Селище Тузаровых располагалось па правом, более высотой берегу Терека.

В этом месте самая большая река Кавчаза делилась на несколько широких рукавов, которые были сравнительно не глубоки и потому не представляли особой преграды для всадника. На той стороне тянулись вдоль кромки извилистого берега густые лиственные леса, недавно одевшиеся в осеннюю позолоту.

А в сторону восхода, напротив, леса не росли: здесь, насколько хватал глаз, простиралась чуть всхолмленная равнина, богатая сочным разнотравьем. В Малой (Затеречной) Кабарде дожди шли пореже, чем в Большой, примыкающей к Главному Кавказскому хребту, но их было вполне достаточно, чтобы травы могли расти до глубокой осени. И сена удавалось накосить столько, что его дотягивали до первой весенней зелени. Ну и, конечно, земля эта давала щедрые урожаи проса.



Седобородый Каральби Тузаров, бодрый и сильный мужчина, мог быть доволен своей жизнью. В доме хватало всякого добра и хорошего оружия. На пастбищах – сотни отличных лошадей и тысячи овец. Даже крестьяне тузаровские имели прочный достаток, а их жены исправно рожали здоровых мальчиков и девочек. Вот только у самого Каральби ясноглазая его гуаша умерла очень рано, успев подарить мужу только одного сына.
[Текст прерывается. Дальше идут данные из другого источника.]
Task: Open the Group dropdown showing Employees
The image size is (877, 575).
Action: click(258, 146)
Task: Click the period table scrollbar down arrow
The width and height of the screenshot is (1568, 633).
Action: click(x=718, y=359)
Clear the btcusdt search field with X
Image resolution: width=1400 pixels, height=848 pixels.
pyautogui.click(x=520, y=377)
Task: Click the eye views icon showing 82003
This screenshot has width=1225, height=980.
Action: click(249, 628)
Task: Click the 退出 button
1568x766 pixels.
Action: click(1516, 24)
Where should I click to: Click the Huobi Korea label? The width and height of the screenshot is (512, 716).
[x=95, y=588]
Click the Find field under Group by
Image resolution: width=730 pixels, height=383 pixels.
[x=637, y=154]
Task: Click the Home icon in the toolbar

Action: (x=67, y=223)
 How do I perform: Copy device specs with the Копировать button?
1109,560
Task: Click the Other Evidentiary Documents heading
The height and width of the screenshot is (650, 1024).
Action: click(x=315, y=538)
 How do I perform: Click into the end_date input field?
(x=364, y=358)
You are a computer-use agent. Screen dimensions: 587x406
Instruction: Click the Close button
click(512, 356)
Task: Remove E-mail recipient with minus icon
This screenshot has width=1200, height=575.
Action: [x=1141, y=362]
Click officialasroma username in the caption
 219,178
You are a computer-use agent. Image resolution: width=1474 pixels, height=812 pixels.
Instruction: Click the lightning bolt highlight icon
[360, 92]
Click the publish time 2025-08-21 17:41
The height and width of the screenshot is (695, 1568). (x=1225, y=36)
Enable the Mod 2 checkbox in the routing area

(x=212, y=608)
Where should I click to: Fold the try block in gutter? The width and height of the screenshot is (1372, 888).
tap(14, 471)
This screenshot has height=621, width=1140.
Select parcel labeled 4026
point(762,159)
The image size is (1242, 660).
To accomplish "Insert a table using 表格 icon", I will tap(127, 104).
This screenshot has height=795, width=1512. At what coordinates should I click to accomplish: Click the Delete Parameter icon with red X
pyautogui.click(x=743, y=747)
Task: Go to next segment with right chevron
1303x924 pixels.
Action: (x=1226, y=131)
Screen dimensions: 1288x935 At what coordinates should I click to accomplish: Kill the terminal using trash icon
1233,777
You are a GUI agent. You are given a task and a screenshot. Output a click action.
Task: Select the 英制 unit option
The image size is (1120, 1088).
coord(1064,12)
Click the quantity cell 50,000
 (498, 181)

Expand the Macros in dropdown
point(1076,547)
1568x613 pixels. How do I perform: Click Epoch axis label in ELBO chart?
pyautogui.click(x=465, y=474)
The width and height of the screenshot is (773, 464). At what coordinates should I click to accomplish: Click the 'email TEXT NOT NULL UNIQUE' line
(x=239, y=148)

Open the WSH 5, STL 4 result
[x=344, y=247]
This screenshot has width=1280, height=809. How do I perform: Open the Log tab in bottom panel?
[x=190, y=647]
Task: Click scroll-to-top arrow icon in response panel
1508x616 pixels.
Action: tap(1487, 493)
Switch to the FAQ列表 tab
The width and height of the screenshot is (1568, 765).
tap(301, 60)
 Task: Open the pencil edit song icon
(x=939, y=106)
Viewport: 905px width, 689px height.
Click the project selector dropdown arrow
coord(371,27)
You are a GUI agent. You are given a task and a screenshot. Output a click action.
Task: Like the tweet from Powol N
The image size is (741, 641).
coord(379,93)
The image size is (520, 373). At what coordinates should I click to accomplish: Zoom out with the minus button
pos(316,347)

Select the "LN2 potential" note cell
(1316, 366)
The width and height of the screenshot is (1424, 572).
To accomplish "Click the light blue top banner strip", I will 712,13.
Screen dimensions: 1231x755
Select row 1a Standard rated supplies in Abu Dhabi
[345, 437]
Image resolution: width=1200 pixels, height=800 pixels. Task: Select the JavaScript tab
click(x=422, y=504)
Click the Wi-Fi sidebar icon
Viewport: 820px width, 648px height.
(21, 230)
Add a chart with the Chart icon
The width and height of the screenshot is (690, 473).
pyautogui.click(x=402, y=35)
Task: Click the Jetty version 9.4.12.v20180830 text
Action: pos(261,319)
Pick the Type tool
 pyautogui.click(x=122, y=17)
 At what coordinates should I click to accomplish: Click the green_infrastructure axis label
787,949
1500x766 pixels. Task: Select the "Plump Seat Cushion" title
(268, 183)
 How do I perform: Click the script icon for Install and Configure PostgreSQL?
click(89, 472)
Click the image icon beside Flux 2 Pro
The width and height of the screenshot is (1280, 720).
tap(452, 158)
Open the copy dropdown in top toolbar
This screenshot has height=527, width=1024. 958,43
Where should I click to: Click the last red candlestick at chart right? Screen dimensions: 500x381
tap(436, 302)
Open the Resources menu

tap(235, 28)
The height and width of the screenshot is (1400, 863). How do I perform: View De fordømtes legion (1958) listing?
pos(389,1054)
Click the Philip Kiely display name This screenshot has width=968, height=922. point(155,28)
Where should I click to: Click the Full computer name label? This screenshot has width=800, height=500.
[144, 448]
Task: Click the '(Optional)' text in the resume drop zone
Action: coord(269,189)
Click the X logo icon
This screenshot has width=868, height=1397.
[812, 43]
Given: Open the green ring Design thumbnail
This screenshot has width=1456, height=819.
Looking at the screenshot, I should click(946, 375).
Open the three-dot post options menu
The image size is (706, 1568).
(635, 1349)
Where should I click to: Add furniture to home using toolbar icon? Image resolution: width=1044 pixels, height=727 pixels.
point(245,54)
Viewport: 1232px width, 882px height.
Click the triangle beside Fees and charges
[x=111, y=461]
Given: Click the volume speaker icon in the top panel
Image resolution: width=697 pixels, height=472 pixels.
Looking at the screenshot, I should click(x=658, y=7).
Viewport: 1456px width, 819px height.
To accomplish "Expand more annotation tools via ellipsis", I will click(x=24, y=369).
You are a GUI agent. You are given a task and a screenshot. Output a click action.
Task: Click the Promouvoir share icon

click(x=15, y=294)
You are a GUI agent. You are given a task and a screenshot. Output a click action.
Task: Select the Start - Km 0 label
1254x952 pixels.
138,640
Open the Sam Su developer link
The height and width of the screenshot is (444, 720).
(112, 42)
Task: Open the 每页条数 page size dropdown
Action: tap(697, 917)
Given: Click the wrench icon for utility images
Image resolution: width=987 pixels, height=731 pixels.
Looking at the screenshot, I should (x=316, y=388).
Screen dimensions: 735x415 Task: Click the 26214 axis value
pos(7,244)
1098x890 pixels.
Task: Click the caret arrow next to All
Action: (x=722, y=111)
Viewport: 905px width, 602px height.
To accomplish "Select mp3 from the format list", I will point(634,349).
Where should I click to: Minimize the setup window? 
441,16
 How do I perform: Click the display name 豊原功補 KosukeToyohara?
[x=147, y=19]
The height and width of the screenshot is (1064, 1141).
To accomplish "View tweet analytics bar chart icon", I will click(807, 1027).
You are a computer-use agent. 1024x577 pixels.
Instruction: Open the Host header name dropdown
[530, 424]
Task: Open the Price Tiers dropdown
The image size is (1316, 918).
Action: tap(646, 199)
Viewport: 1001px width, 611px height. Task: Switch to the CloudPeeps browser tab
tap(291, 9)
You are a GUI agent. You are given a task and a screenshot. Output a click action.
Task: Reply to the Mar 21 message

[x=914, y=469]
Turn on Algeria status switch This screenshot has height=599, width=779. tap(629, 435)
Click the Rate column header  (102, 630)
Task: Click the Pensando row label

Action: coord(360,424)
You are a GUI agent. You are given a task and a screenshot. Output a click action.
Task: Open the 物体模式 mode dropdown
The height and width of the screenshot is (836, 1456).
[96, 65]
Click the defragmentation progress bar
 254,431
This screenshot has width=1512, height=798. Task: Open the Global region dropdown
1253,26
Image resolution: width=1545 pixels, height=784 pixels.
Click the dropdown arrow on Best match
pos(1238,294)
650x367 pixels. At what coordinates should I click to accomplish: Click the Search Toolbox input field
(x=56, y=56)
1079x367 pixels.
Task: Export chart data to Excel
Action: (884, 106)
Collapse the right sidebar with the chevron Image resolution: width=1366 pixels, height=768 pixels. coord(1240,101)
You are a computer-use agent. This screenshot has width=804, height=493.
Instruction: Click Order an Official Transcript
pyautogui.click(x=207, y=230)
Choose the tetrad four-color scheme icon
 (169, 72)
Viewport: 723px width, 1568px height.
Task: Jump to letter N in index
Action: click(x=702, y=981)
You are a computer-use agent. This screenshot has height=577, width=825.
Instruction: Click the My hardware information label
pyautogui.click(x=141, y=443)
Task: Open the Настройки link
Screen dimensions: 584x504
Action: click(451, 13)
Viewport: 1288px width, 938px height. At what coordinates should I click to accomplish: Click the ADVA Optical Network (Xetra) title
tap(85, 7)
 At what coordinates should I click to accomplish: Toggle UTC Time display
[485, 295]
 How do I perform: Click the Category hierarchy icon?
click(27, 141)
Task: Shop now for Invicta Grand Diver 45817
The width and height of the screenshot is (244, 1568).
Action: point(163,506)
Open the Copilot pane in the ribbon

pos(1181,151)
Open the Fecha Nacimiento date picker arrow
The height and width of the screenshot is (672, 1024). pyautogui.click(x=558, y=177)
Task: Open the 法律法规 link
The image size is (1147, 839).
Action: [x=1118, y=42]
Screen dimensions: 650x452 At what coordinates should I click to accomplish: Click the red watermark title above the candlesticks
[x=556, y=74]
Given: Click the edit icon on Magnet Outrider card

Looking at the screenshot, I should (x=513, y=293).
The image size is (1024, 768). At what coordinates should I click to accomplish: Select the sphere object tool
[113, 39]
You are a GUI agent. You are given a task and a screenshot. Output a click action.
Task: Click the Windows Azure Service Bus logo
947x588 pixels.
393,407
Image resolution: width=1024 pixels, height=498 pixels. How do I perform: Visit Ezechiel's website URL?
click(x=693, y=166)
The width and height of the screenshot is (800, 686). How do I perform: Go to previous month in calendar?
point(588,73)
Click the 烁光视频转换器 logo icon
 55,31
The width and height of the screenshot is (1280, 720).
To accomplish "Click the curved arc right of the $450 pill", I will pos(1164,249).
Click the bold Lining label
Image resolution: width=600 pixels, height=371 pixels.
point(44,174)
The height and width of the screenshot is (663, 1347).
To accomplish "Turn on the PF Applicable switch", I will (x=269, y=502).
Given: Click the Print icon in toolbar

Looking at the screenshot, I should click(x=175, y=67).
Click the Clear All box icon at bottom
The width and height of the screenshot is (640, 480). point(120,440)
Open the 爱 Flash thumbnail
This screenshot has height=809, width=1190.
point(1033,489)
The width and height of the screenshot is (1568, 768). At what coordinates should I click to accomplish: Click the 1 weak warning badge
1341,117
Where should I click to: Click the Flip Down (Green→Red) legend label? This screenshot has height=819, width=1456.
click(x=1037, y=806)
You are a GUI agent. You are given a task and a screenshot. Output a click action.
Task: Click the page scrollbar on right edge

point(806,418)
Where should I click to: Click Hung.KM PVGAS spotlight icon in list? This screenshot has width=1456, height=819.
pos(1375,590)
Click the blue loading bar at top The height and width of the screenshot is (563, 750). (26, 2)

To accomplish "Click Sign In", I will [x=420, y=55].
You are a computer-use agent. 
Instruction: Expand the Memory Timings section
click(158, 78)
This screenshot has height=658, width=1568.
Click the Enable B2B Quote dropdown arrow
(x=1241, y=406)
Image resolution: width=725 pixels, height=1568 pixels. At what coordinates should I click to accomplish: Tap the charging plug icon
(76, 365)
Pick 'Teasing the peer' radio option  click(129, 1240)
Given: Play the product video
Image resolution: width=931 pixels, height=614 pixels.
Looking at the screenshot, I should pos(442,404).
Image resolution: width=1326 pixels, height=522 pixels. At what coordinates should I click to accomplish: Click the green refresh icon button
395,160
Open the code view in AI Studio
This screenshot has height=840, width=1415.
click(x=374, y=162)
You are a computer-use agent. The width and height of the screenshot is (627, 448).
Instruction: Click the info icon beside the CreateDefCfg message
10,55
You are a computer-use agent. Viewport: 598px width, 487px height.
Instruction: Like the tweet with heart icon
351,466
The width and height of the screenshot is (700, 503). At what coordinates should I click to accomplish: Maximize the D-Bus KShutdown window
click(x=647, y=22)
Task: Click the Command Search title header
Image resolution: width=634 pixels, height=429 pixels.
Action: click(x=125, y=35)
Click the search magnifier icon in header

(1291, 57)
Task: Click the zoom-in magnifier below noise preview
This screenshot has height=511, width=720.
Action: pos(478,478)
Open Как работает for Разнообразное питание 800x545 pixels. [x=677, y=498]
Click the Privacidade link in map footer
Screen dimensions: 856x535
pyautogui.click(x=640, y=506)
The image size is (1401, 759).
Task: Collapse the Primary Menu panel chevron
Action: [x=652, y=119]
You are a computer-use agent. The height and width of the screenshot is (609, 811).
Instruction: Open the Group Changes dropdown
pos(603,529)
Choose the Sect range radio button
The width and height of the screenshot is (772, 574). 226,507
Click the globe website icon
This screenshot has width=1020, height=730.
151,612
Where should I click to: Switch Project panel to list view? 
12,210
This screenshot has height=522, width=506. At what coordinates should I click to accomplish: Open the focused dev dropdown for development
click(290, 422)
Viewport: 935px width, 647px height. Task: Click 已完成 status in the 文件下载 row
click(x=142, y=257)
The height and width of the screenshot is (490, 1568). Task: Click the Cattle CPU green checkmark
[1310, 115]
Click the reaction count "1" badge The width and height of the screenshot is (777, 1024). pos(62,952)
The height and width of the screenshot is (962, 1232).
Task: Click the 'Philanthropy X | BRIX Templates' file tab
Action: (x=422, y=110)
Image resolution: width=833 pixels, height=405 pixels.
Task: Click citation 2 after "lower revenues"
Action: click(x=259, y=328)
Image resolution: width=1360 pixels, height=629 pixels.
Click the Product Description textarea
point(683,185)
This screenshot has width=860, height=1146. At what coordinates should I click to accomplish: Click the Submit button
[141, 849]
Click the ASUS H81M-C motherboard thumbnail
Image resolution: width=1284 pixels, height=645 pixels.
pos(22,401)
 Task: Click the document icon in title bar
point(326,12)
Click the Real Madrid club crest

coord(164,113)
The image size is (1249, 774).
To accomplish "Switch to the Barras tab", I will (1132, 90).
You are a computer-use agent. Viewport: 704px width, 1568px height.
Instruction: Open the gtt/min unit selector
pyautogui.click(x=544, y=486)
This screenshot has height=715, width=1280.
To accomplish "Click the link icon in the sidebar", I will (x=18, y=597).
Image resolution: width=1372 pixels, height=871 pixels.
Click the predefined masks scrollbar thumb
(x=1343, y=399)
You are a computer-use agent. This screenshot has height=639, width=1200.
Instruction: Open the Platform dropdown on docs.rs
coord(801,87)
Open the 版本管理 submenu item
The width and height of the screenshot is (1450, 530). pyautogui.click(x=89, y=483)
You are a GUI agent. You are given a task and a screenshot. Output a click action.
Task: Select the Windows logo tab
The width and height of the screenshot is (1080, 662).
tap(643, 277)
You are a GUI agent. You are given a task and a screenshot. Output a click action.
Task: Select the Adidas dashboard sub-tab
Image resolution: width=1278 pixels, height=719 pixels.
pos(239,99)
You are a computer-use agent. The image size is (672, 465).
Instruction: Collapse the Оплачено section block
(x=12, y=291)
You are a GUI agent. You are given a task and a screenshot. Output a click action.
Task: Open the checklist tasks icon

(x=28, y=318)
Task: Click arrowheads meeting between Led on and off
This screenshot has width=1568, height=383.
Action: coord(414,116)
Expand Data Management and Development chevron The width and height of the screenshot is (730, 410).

Зато парню теперь двадцать два года, и он достойный наследник своего отца. Канболет и в скачках не знает себе равных, и стреляет лучше всех – хоть из ружья, хоть из лука, и силу имеет такую, что быка валит наземь. Сейчас у старого Каральби одно на уме – найти для сына хорошую невесту и дождаться появления внуков. Пусть их побольше будет, этих внуков; если аллах обделил детьми Тузарова-старшего, так, наверное, не должен обидеть младшего.

Каральби вышел со двора и неторопливо зашагал к берегу реки. Там сейчас Канболет: пошел поить белого шолоха – это конь старого тлекотлеша – и своего любимца – настоящего хоару, которого отец подарил сыну пять лет назад еще жеребенком. Что-то долго не возвращается джигит. Солнце уже село. Скоро совсем стемнеет. Каральби спустился по глинистой тропинке к самой воде. А вот и Канболет – чуть ниже по течению. Кто это с ним? Адешем вернулся? Почему один? И откуда у табунщика кольчуга?

Канболет увидел отца и, чем-то взволнованный, быстро направился к нему:

– Отец! Прошу тебя, выслушай Адешема. Он привез такую новость!

Каральби нахмурил густые косматые брови: не слишком ли большую горячность проявляет парень?

Однако, услышав подробный рассказ табунщика, и сам Тузаров разволновался не меньше его. Он прекрасно знал, о каком панцире идет речь. Знал гораздо лучше Бабукова. Ведь не предок этого «тощего волка», а пращур самого Каральби везде и всюду, по чужим землям и далеким морям сопровождал хозяина старинной реликвии египетских меликов. Знал Каральби и о том, что панцирь принадлежал когда-то царю царей, Солнцу Востока – Саладину, а до него – славному, но неудачливому повелителю инглизов Мелик-рику, в груди которого билось не человеческое сердце, а львиное. Знал Каральби о том, как этот панцирь был освящен в Мекке и поэтому стал неизмеримо драгоценнее.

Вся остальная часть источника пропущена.